無患子(むくろじ)が秋の季語。木患子(むくろじ)、無患子の実なども同意の季語です。
無患子は、寺社によく見られます。昔は念珠にしたので、菩提樹とも言いました。拾ってみれば、追羽根の玉ですね。艶消しの黒い玉に見覚えがあります。
むくろじ科の落葉低木。高さは10メートルを越して小さな玉をたくさんつけます。秋になり黄葉した葉が散っても、枝には黄色の実が残り、互いにぶつかり合って音を立てます。黒い種子は羽子板月の玉に用いられました。果皮は石鹸の代用になりました。
この句は、秋の時雨の中に、無患子の実がたくさん生っている情景が見えてきますね。作者は、東京・調布の深大寺で作句しました。

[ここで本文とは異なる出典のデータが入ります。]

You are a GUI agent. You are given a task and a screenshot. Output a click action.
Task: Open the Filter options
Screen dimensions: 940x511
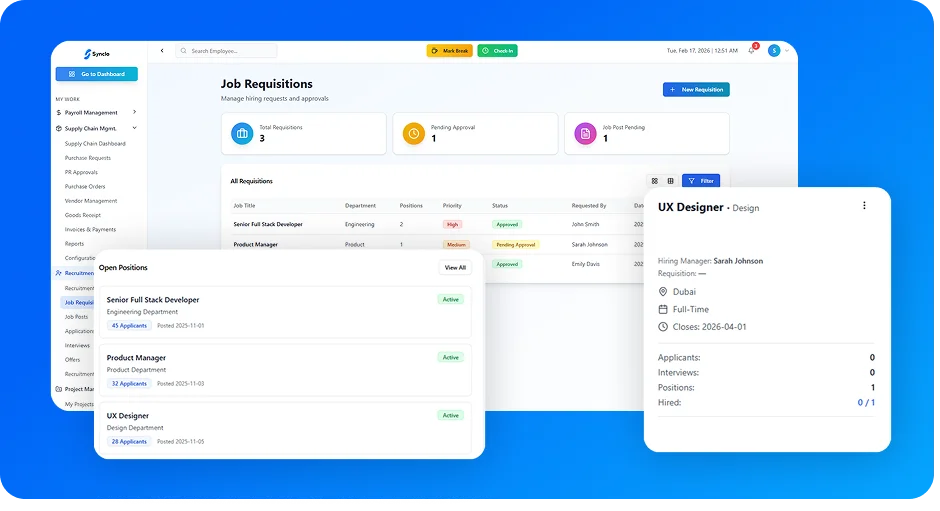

作者みなよし・そううの紹介は、2005年4月30日を参照。
(出典:平井照敏著「新歳時記」、河出書房新社、1989年刊)
・日本シリーズ第4戦は、ソフトバンクがヤクルトに王手。工藤監督はヤクルトにもう1勝させておいて、福岡で4勝2敗、胴上げという図式と見ましたが。一方、ワールドシリーズ第1戦は、ロイヤルズがメッツに延長14回サヨナラ勝ち。こちらは互角、先は分かりません。